Whatever appears in the records should be given again exactly, down to the last mark.

------ INPUT RECORDS

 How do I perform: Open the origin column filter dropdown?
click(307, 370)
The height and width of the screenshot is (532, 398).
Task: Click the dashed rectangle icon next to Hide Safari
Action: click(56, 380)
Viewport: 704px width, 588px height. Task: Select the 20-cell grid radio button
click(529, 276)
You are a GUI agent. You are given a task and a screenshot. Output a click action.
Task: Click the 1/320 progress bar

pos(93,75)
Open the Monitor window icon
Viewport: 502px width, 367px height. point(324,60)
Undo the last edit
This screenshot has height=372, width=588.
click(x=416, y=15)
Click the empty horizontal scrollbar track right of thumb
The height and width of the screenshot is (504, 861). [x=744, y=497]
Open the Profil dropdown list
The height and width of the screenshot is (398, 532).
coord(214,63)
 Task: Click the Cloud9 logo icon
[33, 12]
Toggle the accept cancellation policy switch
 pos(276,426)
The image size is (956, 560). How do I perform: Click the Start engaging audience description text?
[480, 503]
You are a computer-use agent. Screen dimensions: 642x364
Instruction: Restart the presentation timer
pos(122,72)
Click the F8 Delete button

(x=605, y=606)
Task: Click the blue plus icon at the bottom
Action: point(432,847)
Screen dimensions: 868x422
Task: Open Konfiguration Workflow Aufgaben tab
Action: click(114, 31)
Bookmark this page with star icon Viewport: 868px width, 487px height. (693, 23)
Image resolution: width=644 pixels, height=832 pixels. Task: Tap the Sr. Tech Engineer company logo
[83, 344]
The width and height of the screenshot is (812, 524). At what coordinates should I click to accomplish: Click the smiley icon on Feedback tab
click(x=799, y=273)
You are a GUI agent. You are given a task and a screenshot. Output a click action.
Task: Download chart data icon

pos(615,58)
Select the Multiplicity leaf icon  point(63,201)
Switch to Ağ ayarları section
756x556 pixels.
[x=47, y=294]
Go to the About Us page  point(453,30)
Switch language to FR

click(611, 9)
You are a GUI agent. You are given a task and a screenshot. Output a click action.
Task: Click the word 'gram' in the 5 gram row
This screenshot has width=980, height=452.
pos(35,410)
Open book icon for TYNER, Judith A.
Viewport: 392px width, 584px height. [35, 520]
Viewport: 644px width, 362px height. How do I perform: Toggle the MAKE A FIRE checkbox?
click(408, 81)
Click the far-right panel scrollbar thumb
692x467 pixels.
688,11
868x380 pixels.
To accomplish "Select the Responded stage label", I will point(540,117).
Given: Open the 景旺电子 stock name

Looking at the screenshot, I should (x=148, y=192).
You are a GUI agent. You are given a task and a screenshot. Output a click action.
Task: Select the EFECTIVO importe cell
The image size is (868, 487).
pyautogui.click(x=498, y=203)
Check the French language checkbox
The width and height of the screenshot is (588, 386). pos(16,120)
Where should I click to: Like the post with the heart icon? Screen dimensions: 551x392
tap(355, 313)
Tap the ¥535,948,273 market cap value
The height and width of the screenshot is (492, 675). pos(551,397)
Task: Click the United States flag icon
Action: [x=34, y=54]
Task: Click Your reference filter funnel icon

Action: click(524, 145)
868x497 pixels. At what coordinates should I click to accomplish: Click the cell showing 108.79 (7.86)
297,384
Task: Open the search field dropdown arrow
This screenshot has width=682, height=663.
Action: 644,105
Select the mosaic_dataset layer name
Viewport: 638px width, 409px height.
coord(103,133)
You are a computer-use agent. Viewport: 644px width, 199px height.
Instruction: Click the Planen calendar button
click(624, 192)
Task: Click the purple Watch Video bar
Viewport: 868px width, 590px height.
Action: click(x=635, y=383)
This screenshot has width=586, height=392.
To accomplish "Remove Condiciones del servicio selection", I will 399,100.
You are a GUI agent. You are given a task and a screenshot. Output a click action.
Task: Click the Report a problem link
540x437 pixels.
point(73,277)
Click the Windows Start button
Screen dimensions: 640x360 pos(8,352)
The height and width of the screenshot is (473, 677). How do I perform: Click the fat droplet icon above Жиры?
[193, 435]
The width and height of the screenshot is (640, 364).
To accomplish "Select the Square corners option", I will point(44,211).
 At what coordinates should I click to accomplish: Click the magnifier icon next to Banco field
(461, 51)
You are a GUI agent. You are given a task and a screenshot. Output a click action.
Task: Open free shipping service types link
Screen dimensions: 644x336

------------

EXERCISE SOLUTION:
 How do I perform: Open the origin column filter dropdown?
click(307, 370)
The height and width of the screenshot is (532, 398).
Task: Click the dashed rectangle icon next to Hide Safari
Action: click(56, 380)
Viewport: 704px width, 588px height. Task: Select the 20-cell grid radio button
click(529, 276)
You are a GUI agent. You are given a task and a screenshot. Output a click action.
Task: Click the 1/320 progress bar

pos(93,75)
Open the Monitor window icon
Viewport: 502px width, 367px height. point(324,60)
Undo the last edit
This screenshot has height=372, width=588.
click(x=416, y=15)
Click the empty horizontal scrollbar track right of thumb
The height and width of the screenshot is (504, 861). [x=744, y=497]
Open the Profil dropdown list
The height and width of the screenshot is (398, 532).
coord(214,63)
 Task: Click the Cloud9 logo icon
[33, 12]
Toggle the accept cancellation policy switch
 pos(276,426)
The image size is (956, 560). How do I perform: Click the Start engaging audience description text?
[480, 503]
You are a computer-use agent. Screen dimensions: 642x364
Instruction: Restart the presentation timer
pos(122,72)
Click the F8 Delete button

(x=605, y=606)
Task: Click the blue plus icon at the bottom
Action: point(432,847)
Screen dimensions: 868x422
Task: Open Konfiguration Workflow Aufgaben tab
Action: click(114, 31)
Bookmark this page with star icon Viewport: 868px width, 487px height. (693, 23)
Image resolution: width=644 pixels, height=832 pixels. Task: Tap the Sr. Tech Engineer company logo
[83, 344]
The width and height of the screenshot is (812, 524). At what coordinates should I click to accomplish: Click the smiley icon on Feedback tab
click(x=799, y=273)
You are a GUI agent. You are given a task and a screenshot. Output a click action.
Task: Download chart data icon

pos(615,58)
Select the Multiplicity leaf icon  point(63,201)
Switch to Ağ ayarları section
756x556 pixels.
[x=47, y=294]
Go to the About Us page  point(453,30)
Switch language to FR

click(611, 9)
You are a GUI agent. You are given a task and a screenshot. Output a click action.
Task: Click the word 'gram' in the 5 gram row
This screenshot has width=980, height=452.
pos(35,410)
Open book icon for TYNER, Judith A.
Viewport: 392px width, 584px height. [35, 520]
Viewport: 644px width, 362px height. How do I perform: Toggle the MAKE A FIRE checkbox?
click(408, 81)
Click the far-right panel scrollbar thumb
692x467 pixels.
688,11
868x380 pixels.
To accomplish "Select the Responded stage label", I will point(540,117).
Given: Open the 景旺电子 stock name

Looking at the screenshot, I should (x=148, y=192).
You are a GUI agent. You are given a task and a screenshot. Output a click action.
Task: Select the EFECTIVO importe cell
The image size is (868, 487).
pyautogui.click(x=498, y=203)
Check the French language checkbox
The width and height of the screenshot is (588, 386). pos(16,120)
Where should I click to: Like the post with the heart icon? Screen dimensions: 551x392
tap(355, 313)
Tap the ¥535,948,273 market cap value
The height and width of the screenshot is (492, 675). pos(551,397)
Task: Click the United States flag icon
Action: [x=34, y=54]
Task: Click Your reference filter funnel icon

Action: click(524, 145)
868x497 pixels. At what coordinates should I click to accomplish: Click the cell showing 108.79 (7.86)
297,384
Task: Open the search field dropdown arrow
This screenshot has width=682, height=663.
Action: 644,105
Select the mosaic_dataset layer name
Viewport: 638px width, 409px height.
coord(103,133)
You are a computer-use agent. Viewport: 644px width, 199px height.
Instruction: Click the Planen calendar button
click(624, 192)
Task: Click the purple Watch Video bar
Viewport: 868px width, 590px height.
Action: click(x=635, y=383)
This screenshot has width=586, height=392.
To accomplish "Remove Condiciones del servicio selection", I will 399,100.
You are a GUI agent. You are given a task and a screenshot. Output a click action.
Task: Click the Report a problem link
540x437 pixels.
point(73,277)
Click the Windows Start button
Screen dimensions: 640x360 pos(8,352)
The height and width of the screenshot is (473, 677). How do I perform: Click the fat droplet icon above Жиры?
[193, 435]
The width and height of the screenshot is (640, 364).
To accomplish "Select the Square corners option", I will point(44,211).
 At what coordinates should I click to accomplish: Click the magnifier icon next to Banco field
(461, 51)
You are a GUI agent. You are given a task and a screenshot. Output a click action.
Task: Open free shipping service types link
Screen dimensions: 644x336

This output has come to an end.